Your key relationships:

Internal:

• IT Service Desk and Infrastructure support teams and the wider Technology team
• Security Programme Team
• Uniting Risk and Audit team
• Business Unit leaders and staff

External:

• Managed Security Services Providers
• Security Consulting, Audit and Assessment Providers

Responsibilities and accountabilities:

You will be an integral member of the Security team in the Technology Department through the following:

• Implement and maintain Uniting’s security strategy and roadmap.
• Identify security threats, risks and vulnerabilities and ensure the remediation of these is included in the security programme.
• Implement security initiatives to improve Uniting’s security control environment.
• Perform security risk assessments of new and existing systems including the recommendation of mitigation strategies and designing practical business processes and technical solutions.
• Manage external security providers.
• Maintain Uniting’s security risk register, and security exemptions register, ensuring all risks and exemptions are current, relevant, appropriate and approved.
• Monitor the effectiveness of implemented controls to maintain compliance with Uniting’s risk appetite and security policies.

 These Role accountabilities align with the following skills from the Skills Framework for the Information Age (SFIA):

• Information Security (SCTY) – level 5
• Security Administration (SCAD) – level 5
• Incident Management (USUP) – level 4
• Information Assurance (INAS) – level 5
• Specialist Advise (TECH) – level 4 in Information Security
• Business Risk Management (BURM) – level 5

 You will have the ability to:

• Investigate and remediate security incidents and breaches using the agreed Incident Response procedures.
• Monitor compliance with Uniting policies and procedures and investigate, assess and resolve incidents of non-compliance.
• Ensure all systems changes being planned meet or exceed Uniting’s security requirements.
• Actively manage Uniting’s Managed Security Service Providers (MSSP) to ensure they meet their agreed deliverables and service levels and review monthly reports.
• Update and maintain Uniting’s policies to ensure they are current, relevant, ISO27k compliant and understandable.
• Provide both technical and non-technical advice on Security to internal and external stakeholders.
• Advise internal teams and third-party providers on security control requirements and improvements required.

 What is in it for you?

You will be part of a fun and friendly supportive team, feel valued and work in a fast-paced environment for a progressive organisation.  Uniting is a phase of growth and transformation; the latter may lead to opportunity to grow with us!
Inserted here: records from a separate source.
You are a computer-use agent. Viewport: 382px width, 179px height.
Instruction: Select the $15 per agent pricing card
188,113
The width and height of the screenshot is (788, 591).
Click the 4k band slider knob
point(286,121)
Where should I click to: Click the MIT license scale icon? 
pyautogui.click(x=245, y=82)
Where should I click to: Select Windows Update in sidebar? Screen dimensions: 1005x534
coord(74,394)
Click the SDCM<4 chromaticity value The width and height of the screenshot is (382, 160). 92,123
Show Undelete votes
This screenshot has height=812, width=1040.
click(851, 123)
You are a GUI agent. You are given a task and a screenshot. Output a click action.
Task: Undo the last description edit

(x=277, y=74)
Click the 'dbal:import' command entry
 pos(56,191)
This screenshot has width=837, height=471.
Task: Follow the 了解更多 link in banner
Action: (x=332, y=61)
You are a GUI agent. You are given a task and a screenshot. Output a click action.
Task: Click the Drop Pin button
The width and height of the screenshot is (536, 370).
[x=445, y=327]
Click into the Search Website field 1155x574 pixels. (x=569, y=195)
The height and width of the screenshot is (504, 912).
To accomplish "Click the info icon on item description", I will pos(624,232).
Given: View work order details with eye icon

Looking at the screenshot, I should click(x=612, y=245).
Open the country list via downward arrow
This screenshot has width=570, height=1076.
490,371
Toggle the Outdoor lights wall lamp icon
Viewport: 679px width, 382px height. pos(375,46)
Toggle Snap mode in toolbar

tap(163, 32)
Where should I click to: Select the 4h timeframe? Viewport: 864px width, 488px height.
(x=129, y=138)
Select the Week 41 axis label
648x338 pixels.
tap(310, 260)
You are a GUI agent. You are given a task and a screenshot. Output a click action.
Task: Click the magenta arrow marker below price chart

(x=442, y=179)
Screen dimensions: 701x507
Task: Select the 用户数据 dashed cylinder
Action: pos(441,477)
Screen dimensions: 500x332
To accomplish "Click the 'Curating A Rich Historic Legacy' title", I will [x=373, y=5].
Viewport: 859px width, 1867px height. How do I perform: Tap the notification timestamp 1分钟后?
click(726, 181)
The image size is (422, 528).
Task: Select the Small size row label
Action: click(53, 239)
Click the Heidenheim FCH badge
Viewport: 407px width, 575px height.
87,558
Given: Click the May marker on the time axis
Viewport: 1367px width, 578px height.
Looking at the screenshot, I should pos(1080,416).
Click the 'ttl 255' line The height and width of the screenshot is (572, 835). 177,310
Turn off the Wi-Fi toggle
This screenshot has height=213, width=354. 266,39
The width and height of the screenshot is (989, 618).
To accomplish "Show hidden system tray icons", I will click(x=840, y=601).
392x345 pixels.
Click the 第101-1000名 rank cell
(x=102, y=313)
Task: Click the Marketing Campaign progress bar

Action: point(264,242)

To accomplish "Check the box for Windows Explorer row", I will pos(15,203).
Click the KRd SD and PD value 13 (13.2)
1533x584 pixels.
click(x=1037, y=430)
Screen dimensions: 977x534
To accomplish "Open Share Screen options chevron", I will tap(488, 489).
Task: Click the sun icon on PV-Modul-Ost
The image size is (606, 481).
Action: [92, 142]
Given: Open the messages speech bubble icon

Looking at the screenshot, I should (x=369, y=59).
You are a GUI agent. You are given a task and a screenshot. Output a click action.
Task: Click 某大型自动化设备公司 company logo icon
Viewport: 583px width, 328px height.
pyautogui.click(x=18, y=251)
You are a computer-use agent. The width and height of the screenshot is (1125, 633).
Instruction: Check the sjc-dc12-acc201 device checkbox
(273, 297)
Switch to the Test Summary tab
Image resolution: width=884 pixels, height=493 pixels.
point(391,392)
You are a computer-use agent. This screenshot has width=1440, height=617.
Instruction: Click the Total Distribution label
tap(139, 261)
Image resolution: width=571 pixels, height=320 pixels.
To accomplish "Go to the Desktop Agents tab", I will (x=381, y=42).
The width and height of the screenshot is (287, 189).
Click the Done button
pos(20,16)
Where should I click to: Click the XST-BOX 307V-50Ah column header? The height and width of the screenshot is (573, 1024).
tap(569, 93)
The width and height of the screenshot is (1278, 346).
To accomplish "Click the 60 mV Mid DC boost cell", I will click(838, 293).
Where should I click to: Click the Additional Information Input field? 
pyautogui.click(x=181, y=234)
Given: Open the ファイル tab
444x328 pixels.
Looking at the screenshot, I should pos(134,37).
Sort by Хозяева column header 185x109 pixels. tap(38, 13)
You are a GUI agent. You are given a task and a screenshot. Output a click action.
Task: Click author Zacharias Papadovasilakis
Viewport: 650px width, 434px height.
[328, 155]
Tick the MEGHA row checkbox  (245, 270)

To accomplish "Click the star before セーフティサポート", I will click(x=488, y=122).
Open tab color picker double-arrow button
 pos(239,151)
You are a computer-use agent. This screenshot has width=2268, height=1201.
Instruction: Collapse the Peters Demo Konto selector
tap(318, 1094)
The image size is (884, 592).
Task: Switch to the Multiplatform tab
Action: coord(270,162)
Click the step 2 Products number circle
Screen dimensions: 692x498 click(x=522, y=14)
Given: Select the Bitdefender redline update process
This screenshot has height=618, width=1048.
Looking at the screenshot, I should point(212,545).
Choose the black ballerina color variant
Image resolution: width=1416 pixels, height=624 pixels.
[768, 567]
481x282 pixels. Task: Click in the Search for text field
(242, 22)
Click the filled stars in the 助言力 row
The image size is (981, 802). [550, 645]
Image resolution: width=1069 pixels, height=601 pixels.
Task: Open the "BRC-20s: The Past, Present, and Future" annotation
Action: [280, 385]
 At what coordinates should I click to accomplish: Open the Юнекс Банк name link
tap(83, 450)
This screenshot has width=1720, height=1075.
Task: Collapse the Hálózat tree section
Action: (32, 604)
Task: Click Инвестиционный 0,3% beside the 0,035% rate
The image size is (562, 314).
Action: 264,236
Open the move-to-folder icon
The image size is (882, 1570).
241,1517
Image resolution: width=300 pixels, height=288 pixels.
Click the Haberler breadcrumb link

Salary packaging option and a level of flexibility is offered.

Employment with Uniting is subject to satisfactory background checks which may include a national Police check, working with children check, working with vulnerable people check and reference checks.

Uniting is proud to be an EEO employer. Uniting supports an inclusive approach in the workplace. We celebrate our diversity and welcome staff regardless of ethnicity, faith, sexual orientation, gender identity, and lifestyle choices. Aboriginal and Torres Strait Islander people are encouraged to apply.